With use of the ICF Categorical Profile Mr. Seiler's functioning status was discussed during a rehabilitation team meeting. An illustration of the assessment results, the ICF Categorical Profile shows the ICF qualifier rating of the categories that reflect the relevant aspects of functioning observed and evaluated during the assessment phase. Goals were set accordingly.
Each of the intervention targets that were defined in the assessment phase of the Rehab-Cycle® was assigned to the appropriate rehabilitation team members – physician, nurse, physical and occupational therapist.
Four weeks after Mr. Seiler's traumatic accident, the early post-acute Rehab-Cycle® was concluded with an evaluation of progress. The encouraging results showed that Mr. Seiler’s recovery had surpassed his own expectations as well as those of the rehabilitation team.

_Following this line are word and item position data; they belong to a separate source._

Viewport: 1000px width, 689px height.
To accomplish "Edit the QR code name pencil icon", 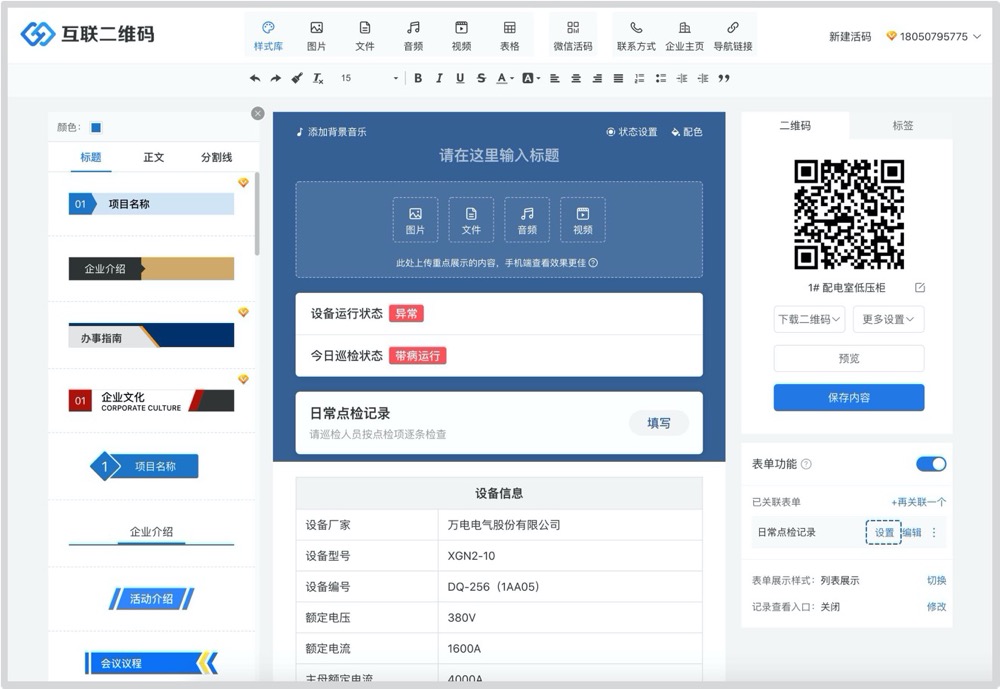I will pyautogui.click(x=920, y=288).
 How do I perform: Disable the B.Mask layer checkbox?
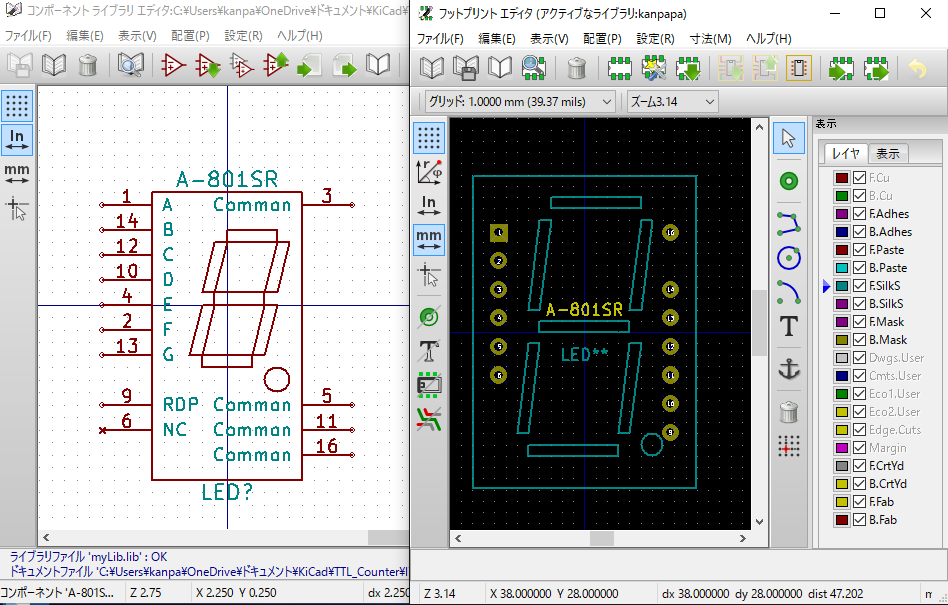click(858, 339)
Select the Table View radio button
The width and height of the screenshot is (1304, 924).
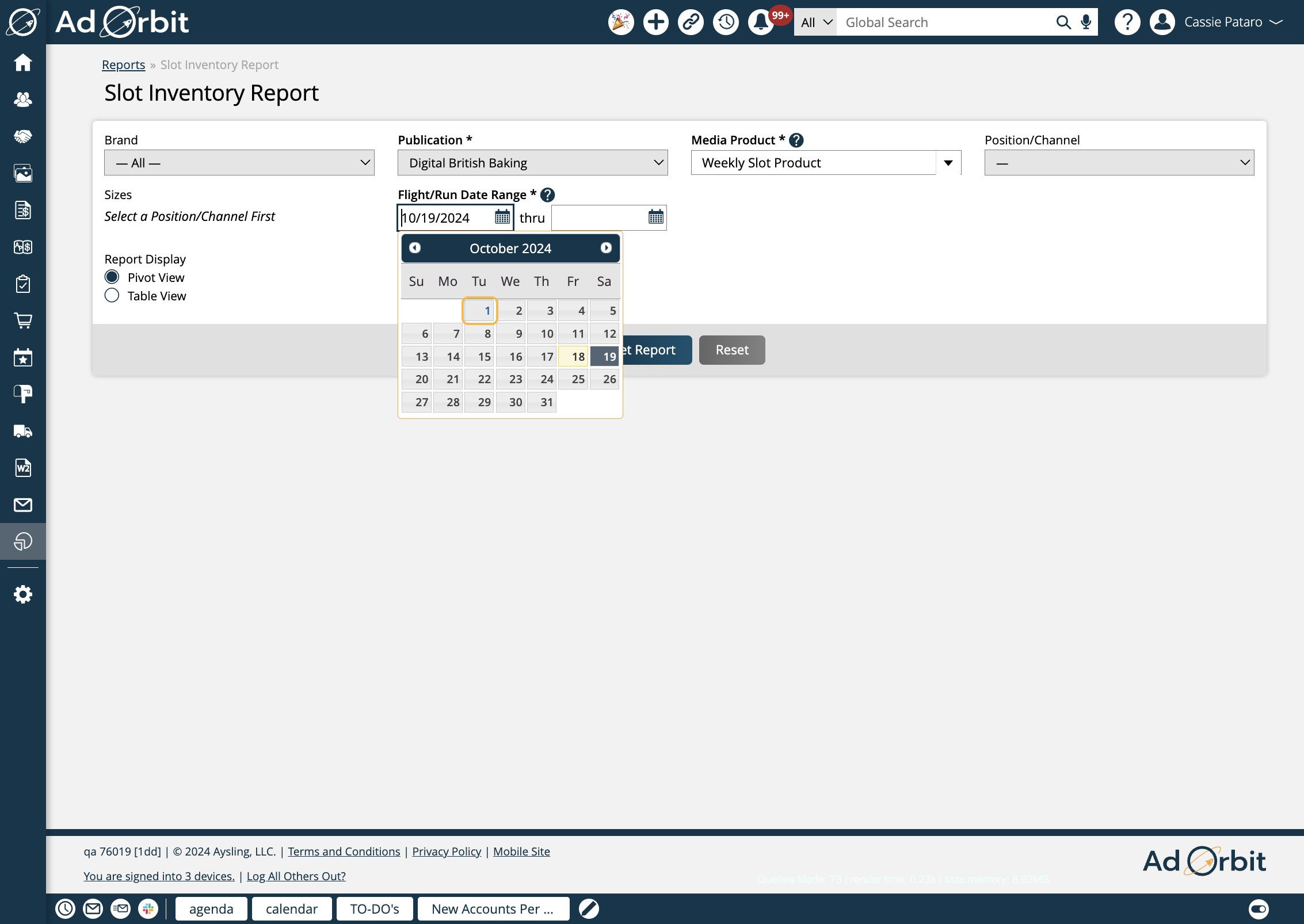tap(112, 296)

The case study of Mr. Seiler, who became tetraplegic after falling down a side of a mountain, exemplified that optimal recovery of persons with traumatic spinal cord injury (SCI) does not begin at the early post-acute rehabilitation phase but already at the time of the accident and extends through to acute care and beyond. Moreover, optimal recovery depends on the contributions of health professionals and the injured person alike.